If some sort of great reset button has been pressed, the outcome could go either way. Amazon is wide open for business, but churches are closed. Multi-billion dollar companies are getting government bailouts, while Americans get a check for $1,200. In my neighborhood, small businesses have already posted notice that they will not be re-opening. Among them, a coffee shop I often pass by that served a ‘Leftist Espresso’ for $4.25, where Anywheres congregated one to a table, like nesting territorial water foul pecking away on their MacBooks. Ordinarily, I might feel a small sense of satisfaction at their shuttering, but not anymore. World governments have shown how easily they can completely control the population and how readily people will give up their liberties. Google is no longer embarrassed to say, as they reported last week, they are tracking cellphones in 131 countries to make sure people are staying at home.
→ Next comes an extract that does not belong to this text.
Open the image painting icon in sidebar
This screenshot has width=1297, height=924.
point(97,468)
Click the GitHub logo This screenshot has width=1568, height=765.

And yet, those horrors are balanced by plenty of good news. Identity politics, which was already well on the way out, is now all but dead. The far left is scrambling for relevancy and a way to weather this crisis, confronted with the fact that absolutely no one is going to care about your pronouns after all this. They worry, what black grievance can possibly trump 10, 20, 30 million unemployed people? Even Democrats are talking about protectionism. Global supply chains are being re-examined. China is under the microscope. Open borders seem a little less great all of sudden. And, most importantly, citing the risk of disease and transmission, San Francisco has banned reusable shopping bags and brought back the old plastic ones. Bless their hearts.

Then some of us, planting our stupid little fairy gardens, are looking back at normal life a couple months ago and seeing just how strange it had become.